Tuesday, September 29, 2009

Hoping Chicago Gets the 2016 Summer Olympics

The peristyle (new) in Millennium Park

I don't know what the rest of the country is talking about, but here in Chicago, all the talk is about the city's bid for the 2016 Olympics. Even President Obama and Oprah Winfrey are going to Copenhagen this week to meet with the International Olympic Committee, who make their decision on October 2.

View of Chicago skyline from Lurie Garden, Millennium Park

Chicago is known for its architecture. Since the Great Chicago Fire of 1871, Chicago has built itself from the ground up as an innovative world class city. I'm more a fan of residential Victorian architecture, but Chicago still has some highly ornate and famous skyscrapers and other buildings from the late 1800's and early 1900's. Some of our notable architects from that era have been Adler & Sullivan, Burnham & Root, and Frank Lloyd Wright.

◇ ◇ ◇ ◇

Answer these questions from the post on Chicago's Olympic bid:
1. On what date does the International Olympic Committee make its decision?
2. In what year did the Great Chicago Fire occur?
3. Which architects are named as notable from the late 1800's and early 1900's?

→ DATA RECORDS:
◇ ◇ ◇ ◇

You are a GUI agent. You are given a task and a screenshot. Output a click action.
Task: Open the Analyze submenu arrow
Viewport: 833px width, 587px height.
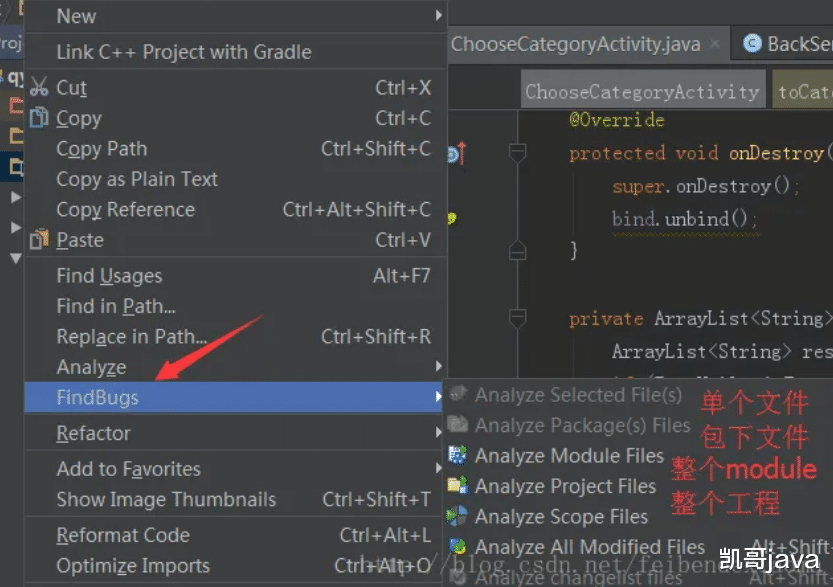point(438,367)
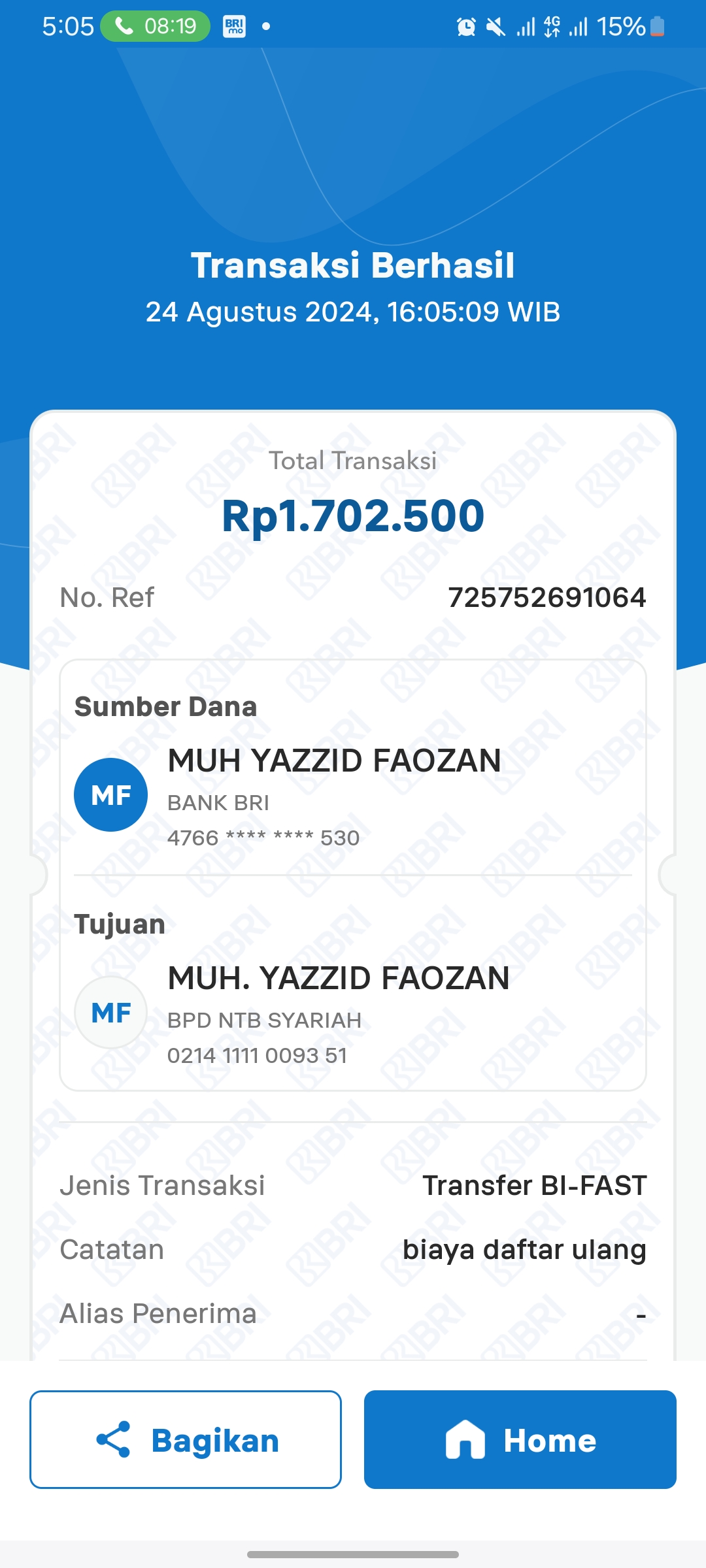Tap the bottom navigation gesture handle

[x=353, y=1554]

◇ ◇ ◇ ◇

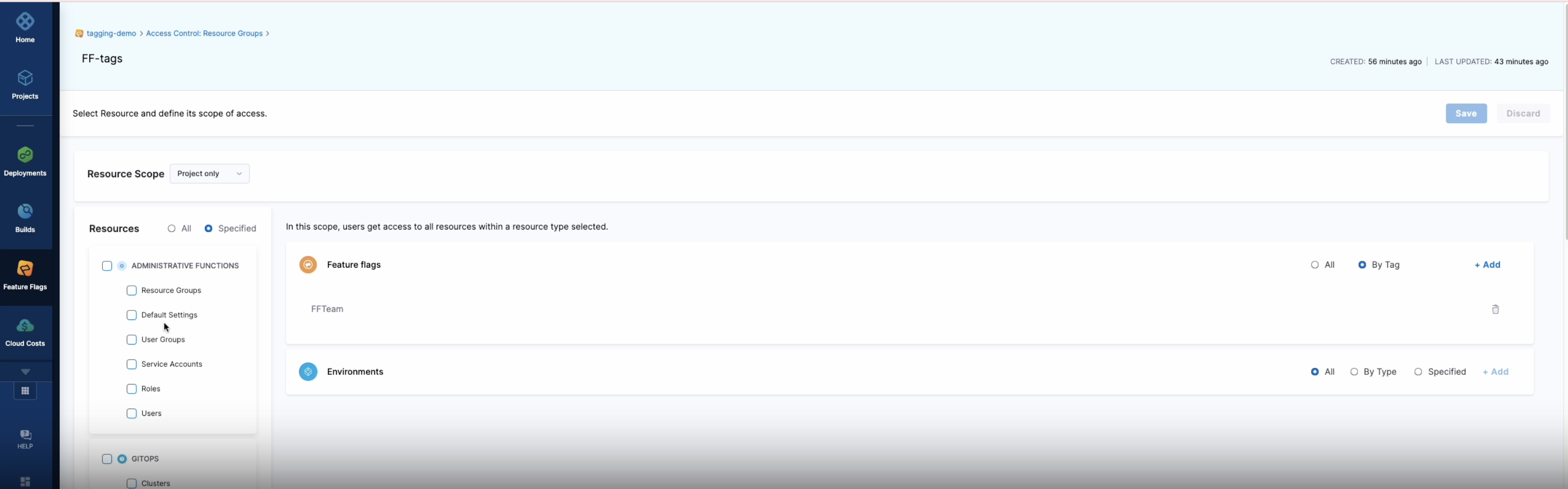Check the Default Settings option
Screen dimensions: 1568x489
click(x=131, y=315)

◇ ◇ ◇ ◇

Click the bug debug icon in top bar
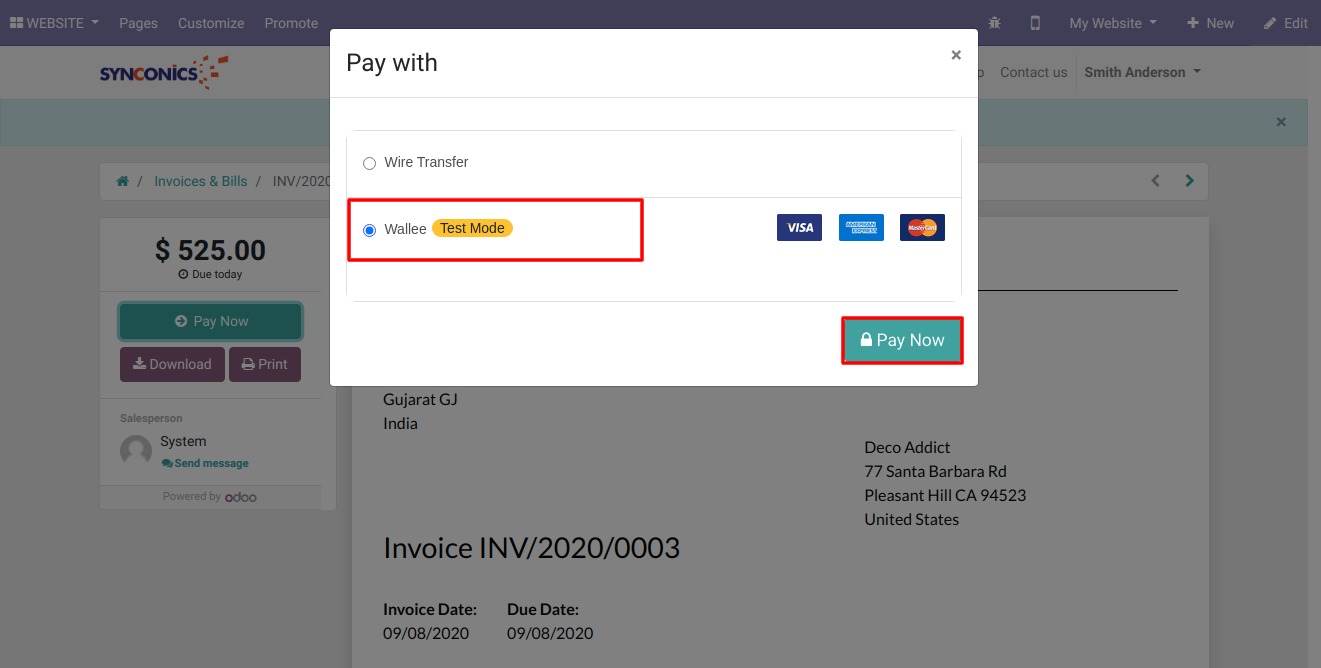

◇ ◇ ◇ ◇

→ TASK RESPONSE:
1. October 2
2. 1871
3. Adler & Sullivan, Burnham & Root, and Frank Lloyd Wright